Assignment: Your task is to copy exactly the lines from the line containing "You are a GUI" through the end of the listing below, with pictures left out.

─── Record set ───

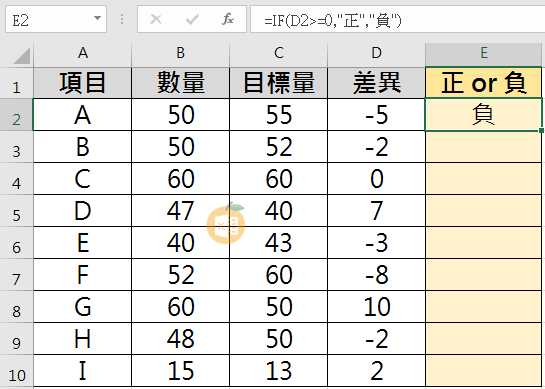This screenshot has height=389, width=545.
Task: Click the Select All corner triangle
Action: click(22, 56)
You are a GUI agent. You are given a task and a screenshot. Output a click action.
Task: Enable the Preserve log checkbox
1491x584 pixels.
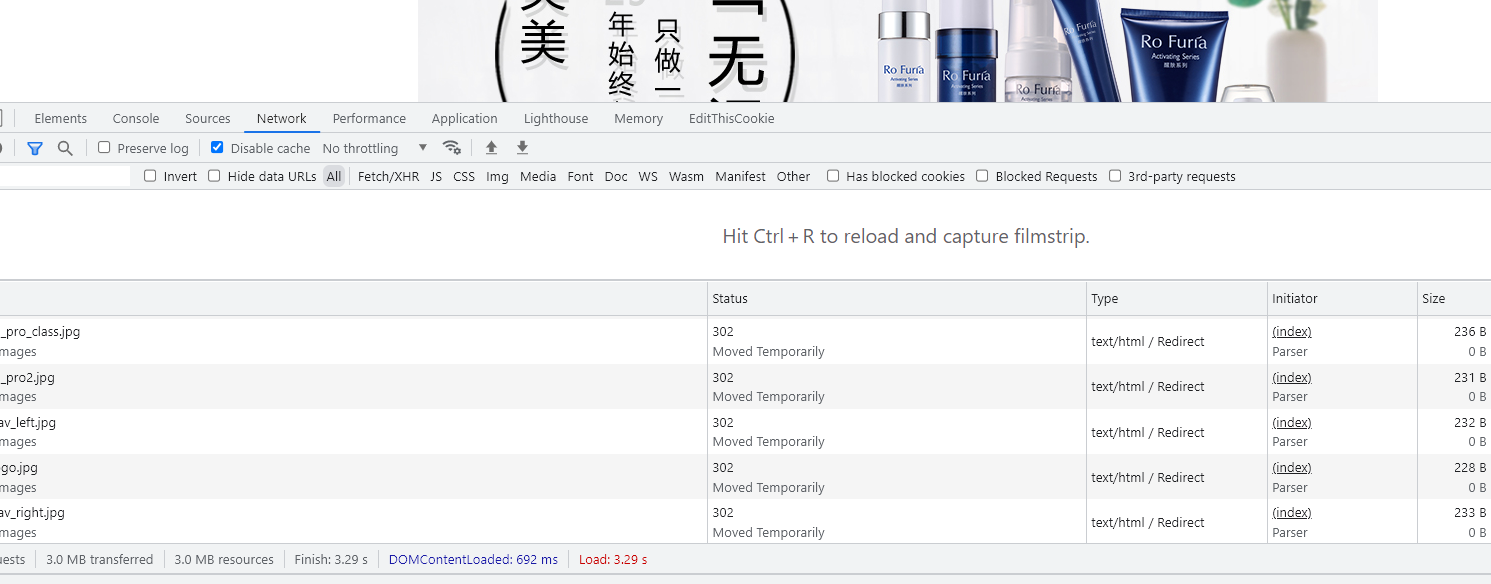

───

Solution to this exercise:
You are a GUI agent. You are given a task and a screenshot. Output a click action.
Task: Enable the Preserve log checkbox
1491x584 pixels.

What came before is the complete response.